Si l’auteur reprend à son compte la critique classique de la politique classique des anglo-saxons en ce qui concerne le Moyen-Orient, une constante au Quai d’Orsay depuis la période gaullienne (chapitre 6), il ne manque pas de noter la rupture dans la doctrine de la France en 2007 (chapitre 9).

Denis Bauchard tire le bilan de ces vingt dernières années tant en ce qui concerne la montée (prévisible) des périls entre 2003 et 2010, que l’espoir suscité par les printemps arabes puis leur échec (2010-2021). Il ne peut que constater la volatilité de la situation qui prévaut dans cette zone géographique, tant en termes de démocratie, développement, d’émergence des acteurs non étatiques, d’affirmation des sociétés civiles, de la multiplication des « États faillis », de la menace terroriste persistante et multiforme et de la consolidation de l’État d’Israël.

Tout cela ne conduit pas l’auteur à un optimisme débordant.  C’est sans doute la raison pour laquelle l’auteur envisage trois scenarii, sans toutefois n’en privilégier aucun.

Quant au rôle de la France, il ne peut constater ce que bien d’autres avant lui, dont le Président Valery Giscard d’Estaing qui avait pressenti il y a plus de quarante ans : à savoir, que la France n’est plus la grande puissance qu’elle était. Pour être un acteur majeur sur la scène internationale, il faut bien veiller à l’adéquation entre ses moyens et ses ambitions. Etre une puissance moyenne ne rime pas systématiquement avec immobilisme et inefficacité. La voix de la France continue à porter, mais moins qu’il y a un demi-siècle. Pour peser un tant soit peu sur les destinées de certaines parties du monde, elle doit s’y prendre autrement que les États-Unis, la Chine ou la Russie.  Au Moyen-Orient, l’influence de la France est battue en brèche par d’autres puissances, tant régionales que mondiales. Il lui reste le rôle d’« Honest Broker », ou d’un « Monsieur bons offices » grâce à sa politique arabe traditionnelle et dans une moindre mesure au « Soft Power » qu’elle projette encore.

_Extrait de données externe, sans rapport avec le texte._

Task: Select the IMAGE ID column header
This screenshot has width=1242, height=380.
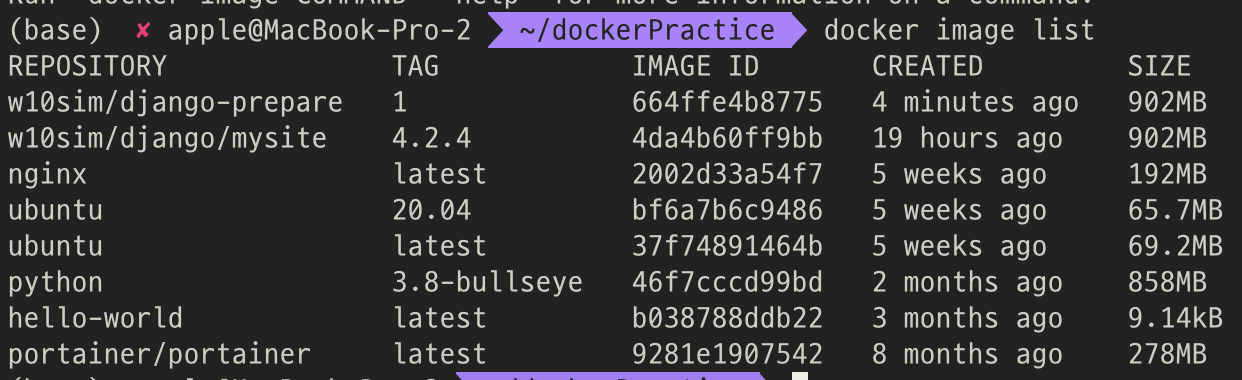Action: 696,67
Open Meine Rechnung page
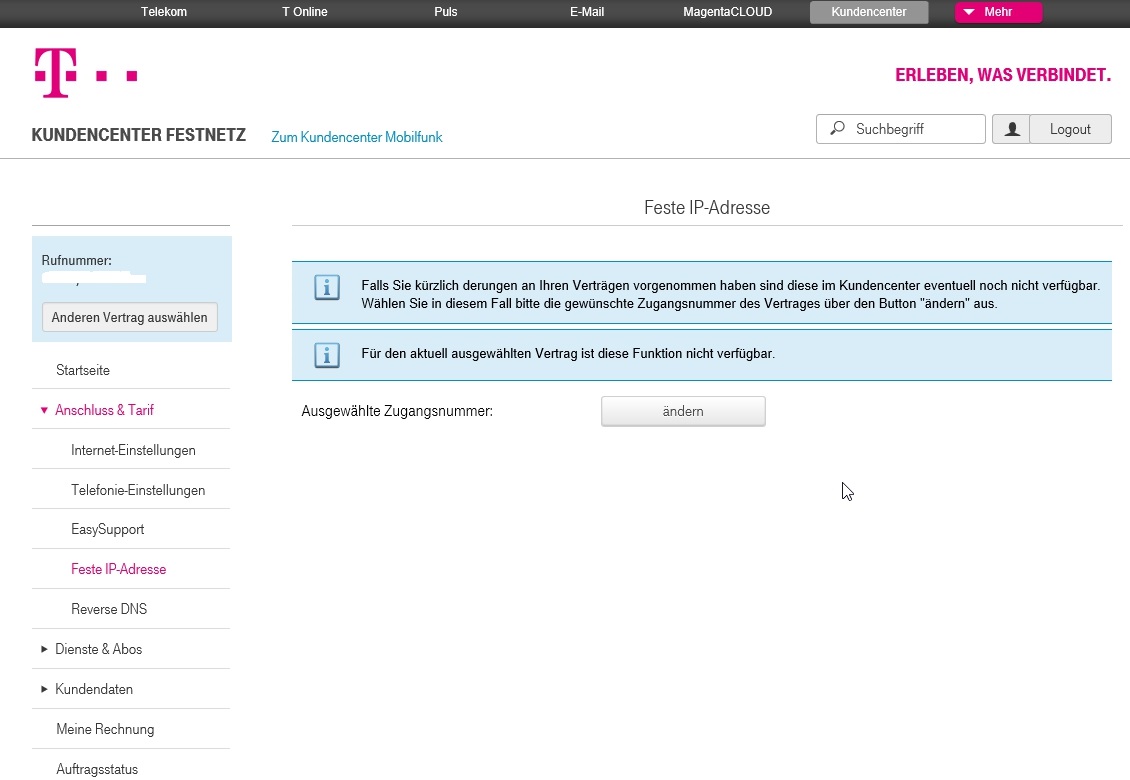This screenshot has height=780, width=1130. coord(105,729)
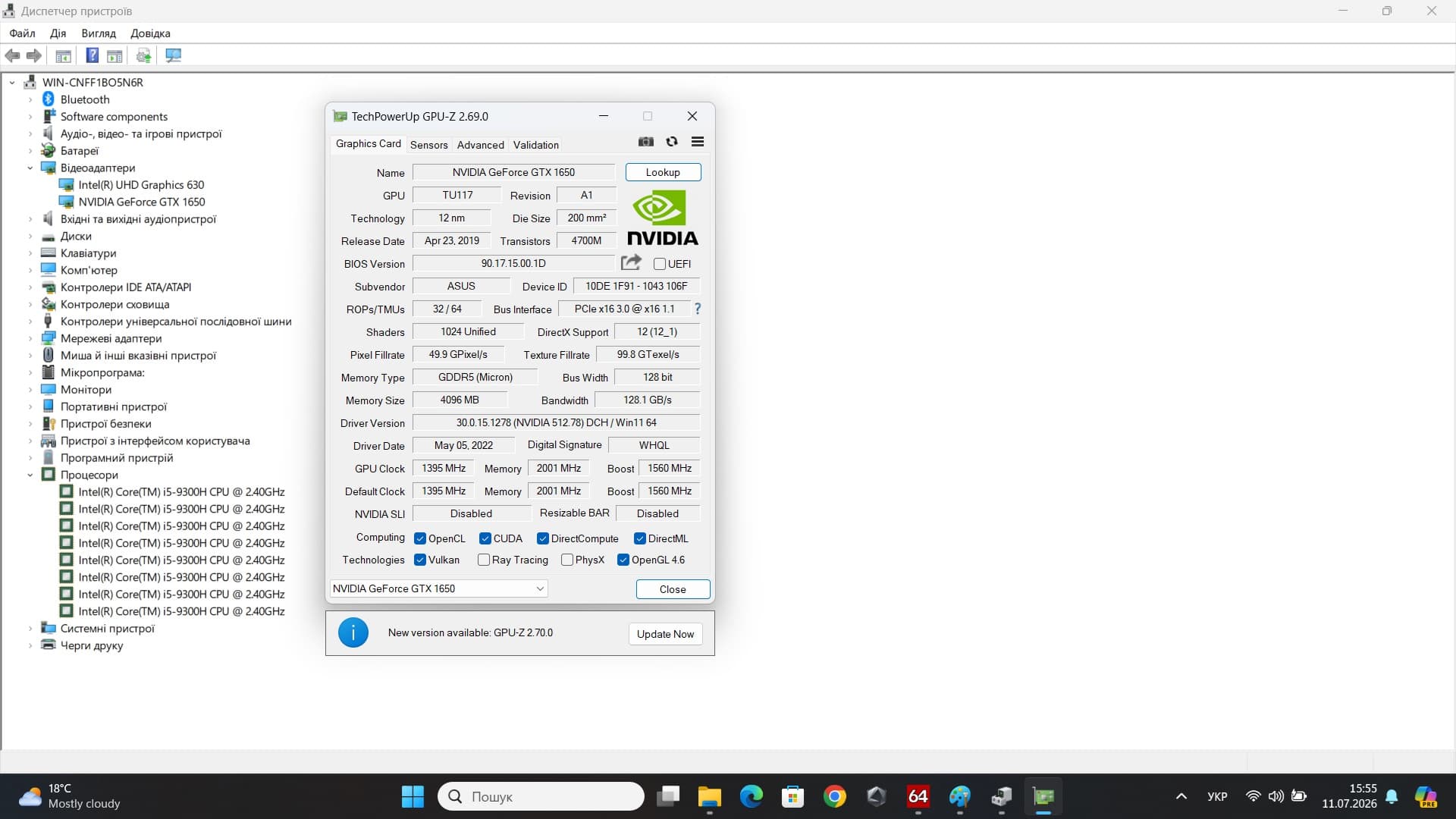The image size is (1456, 819).
Task: Toggle the PhysX checkbox
Action: (567, 560)
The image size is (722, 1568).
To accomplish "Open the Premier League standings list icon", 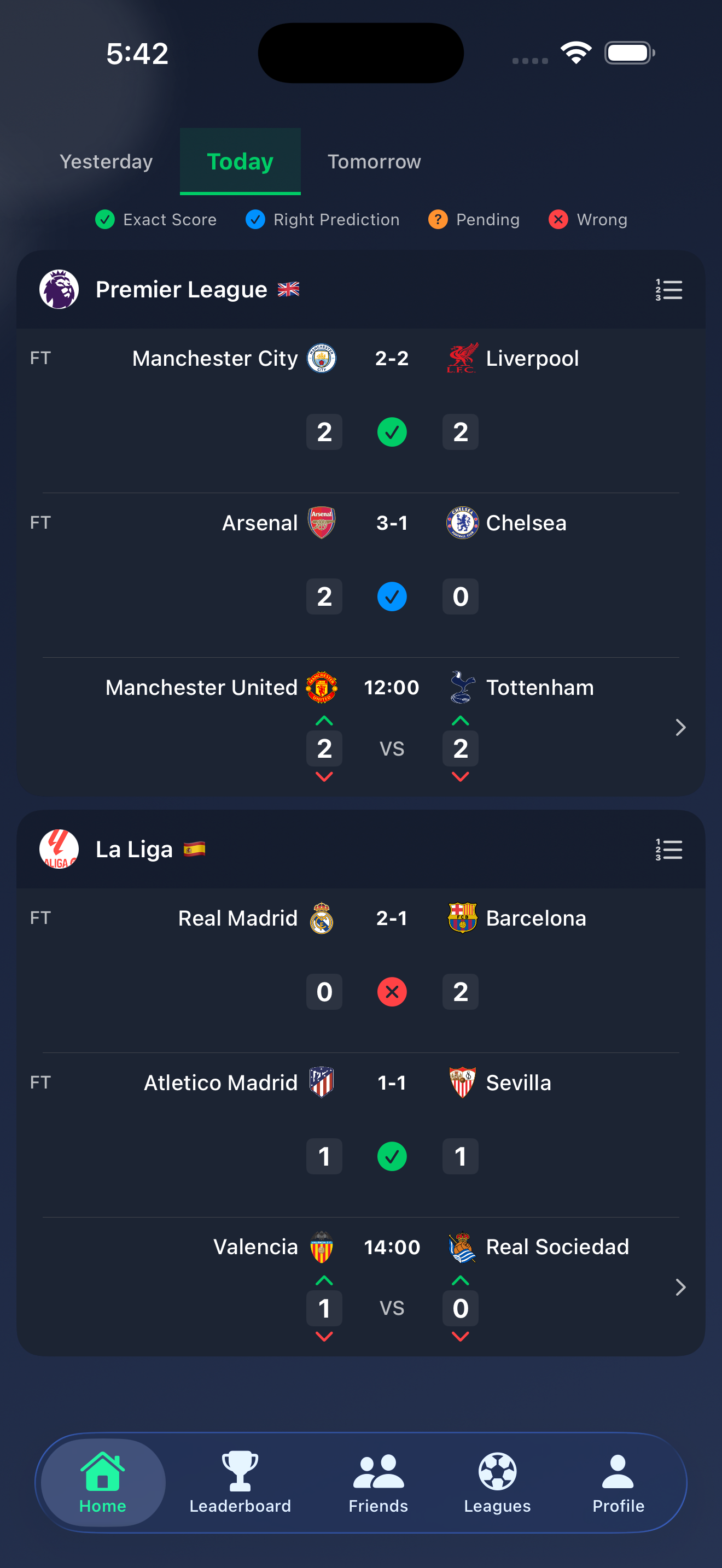I will pyautogui.click(x=668, y=290).
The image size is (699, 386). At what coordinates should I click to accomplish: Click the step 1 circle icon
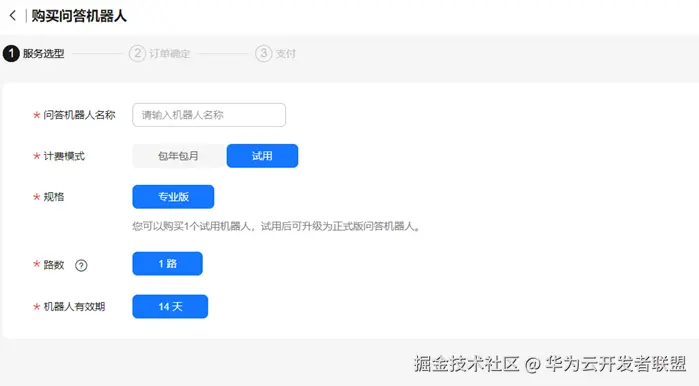11,53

Dans cette fresque du Moyen-Orient, à la faveur de ses cinquante ans de connaissance de cette vaste et complexe région, Denis Bauchard, réussit le tour de force de nous éclairer de façon claire et intelligible, avec la riche expérience qui est la sienne, sur une question géopolitique majeure dont l’action se déroule à nos portes.